== Stored records ==
..........
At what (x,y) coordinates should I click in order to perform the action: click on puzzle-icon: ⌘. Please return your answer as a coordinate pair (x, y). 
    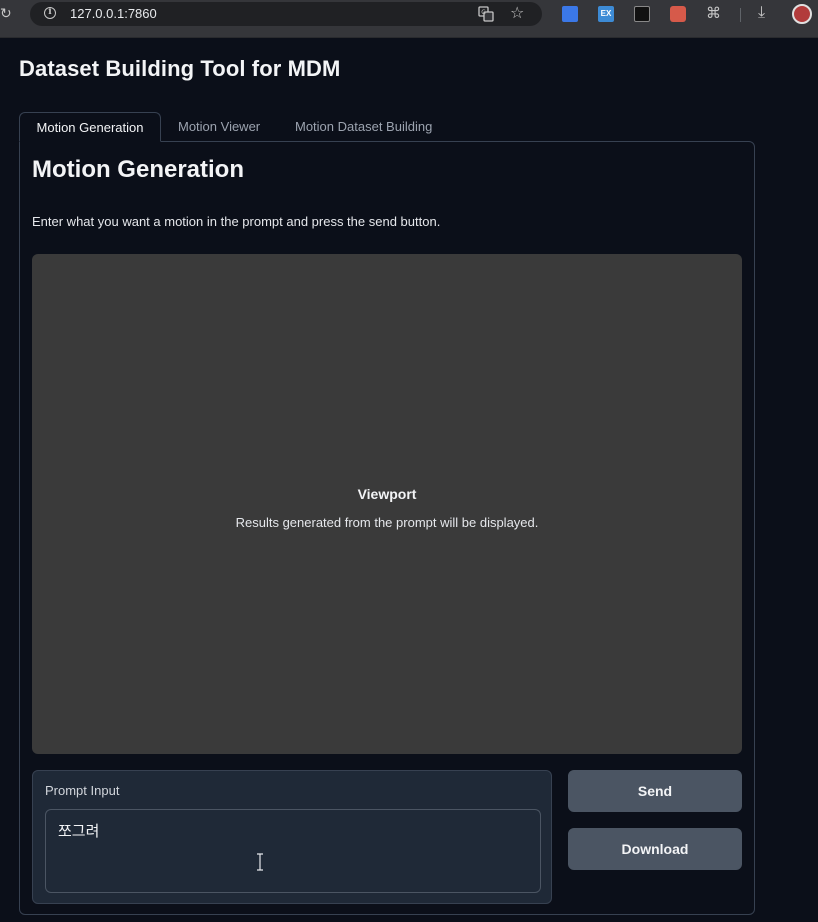
    Looking at the image, I should click on (714, 13).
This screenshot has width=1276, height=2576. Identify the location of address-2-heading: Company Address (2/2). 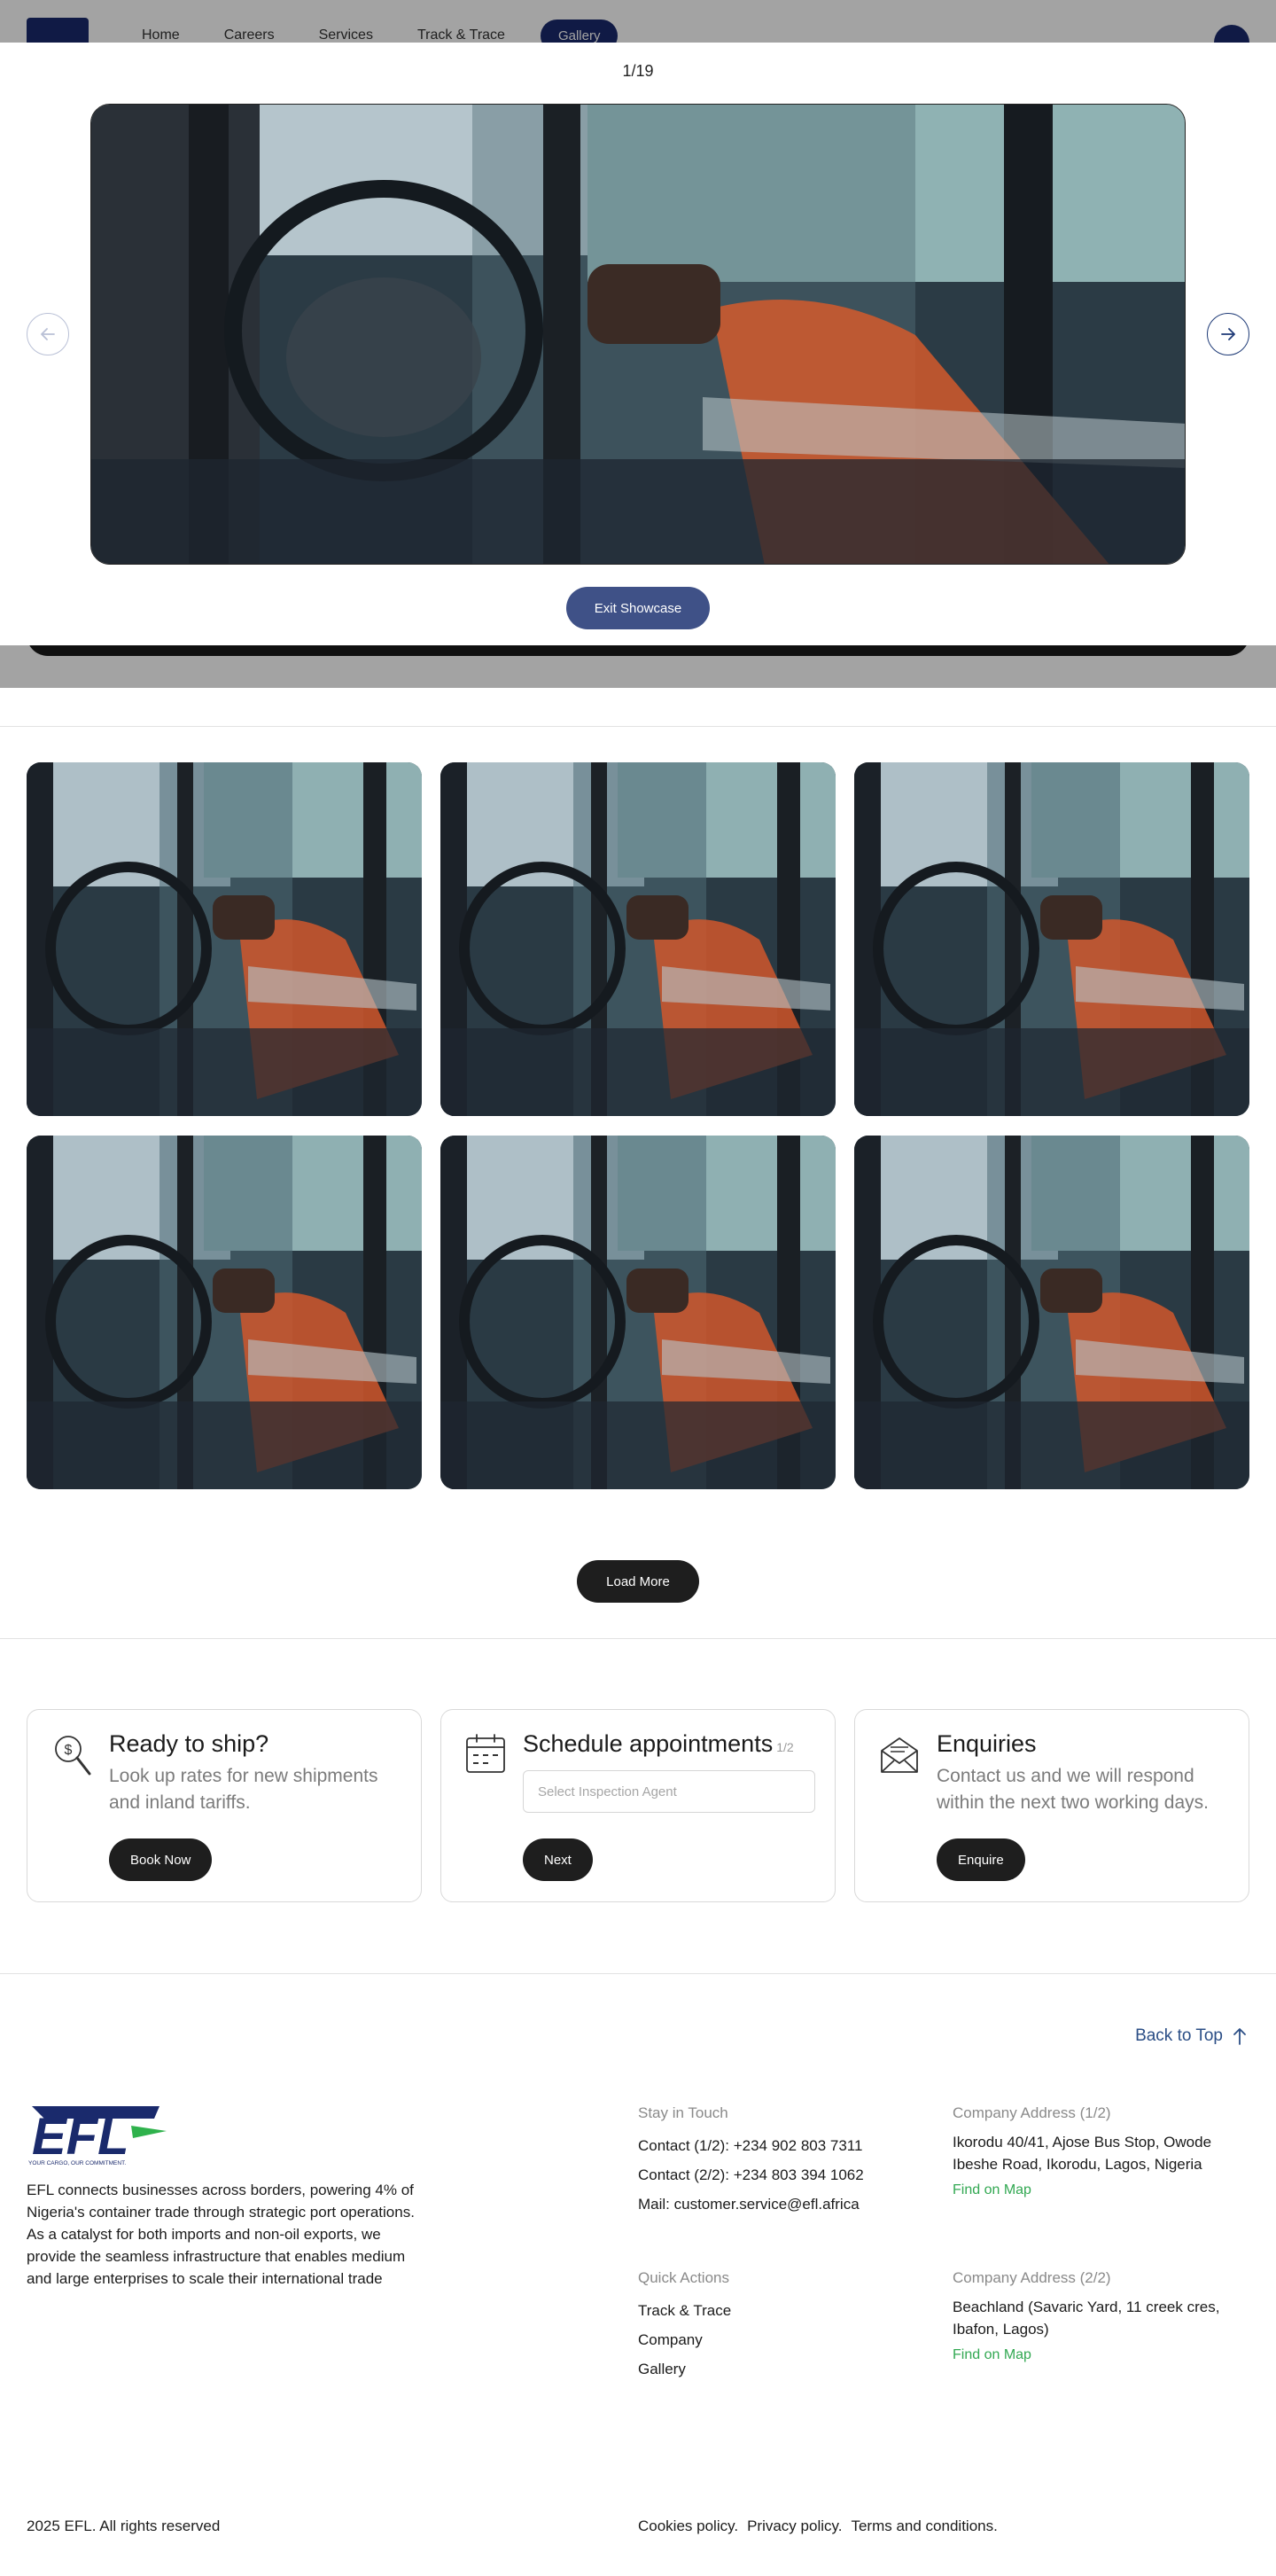
(1032, 2278).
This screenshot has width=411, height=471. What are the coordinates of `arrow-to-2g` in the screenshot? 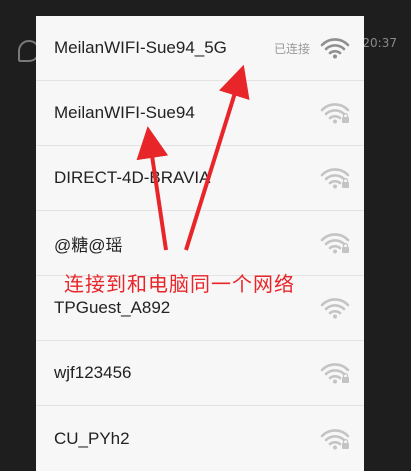 It's located at (152, 188).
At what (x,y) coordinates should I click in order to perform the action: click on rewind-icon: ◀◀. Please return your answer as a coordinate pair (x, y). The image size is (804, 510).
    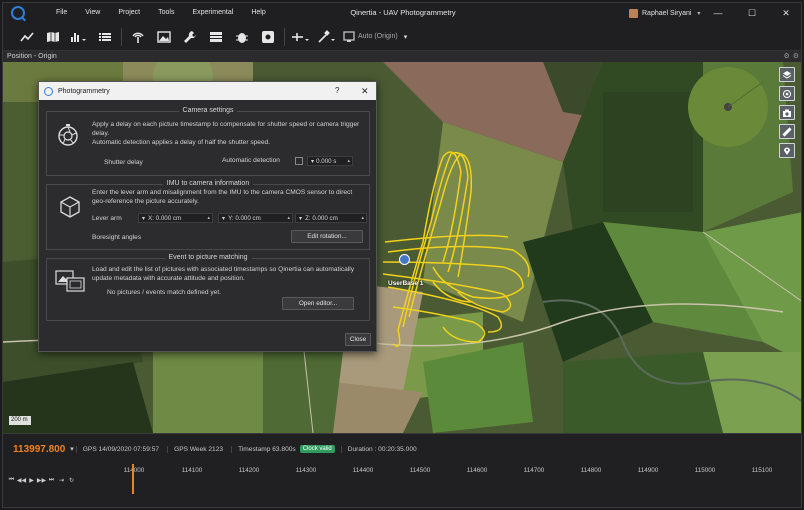
    Looking at the image, I should click on (22, 480).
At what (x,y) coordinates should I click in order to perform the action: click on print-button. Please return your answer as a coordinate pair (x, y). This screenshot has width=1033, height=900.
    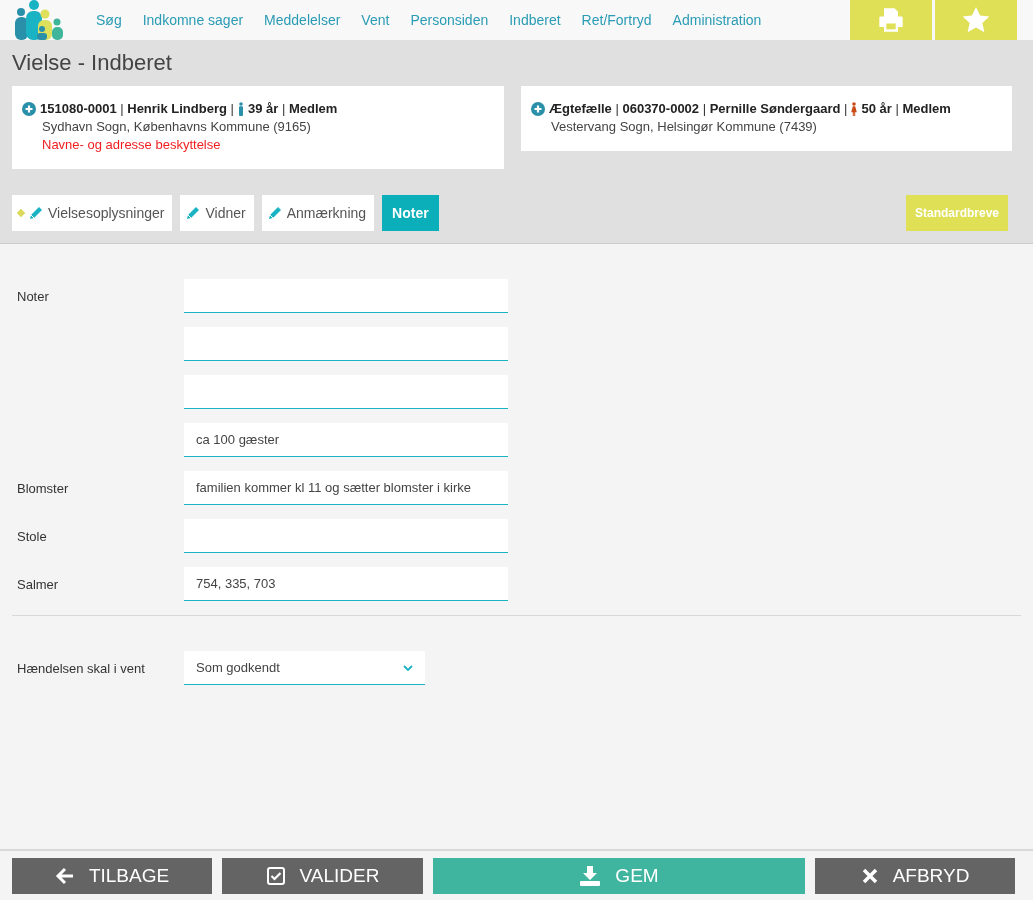
    Looking at the image, I should click on (891, 20).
..........
== WHAT TO PRODUCE ==
Quote the records verbatim from their start through the line containing "Looking at the image, I should click on (714, 13).", including that line. Omit the pictures.

== RESPONSE TO THIS TASK ==
At what (x,y) coordinates should I click in order to perform the action: click on puzzle-icon: ⌘. Please return your answer as a coordinate pair (x, y). 
    Looking at the image, I should click on (714, 13).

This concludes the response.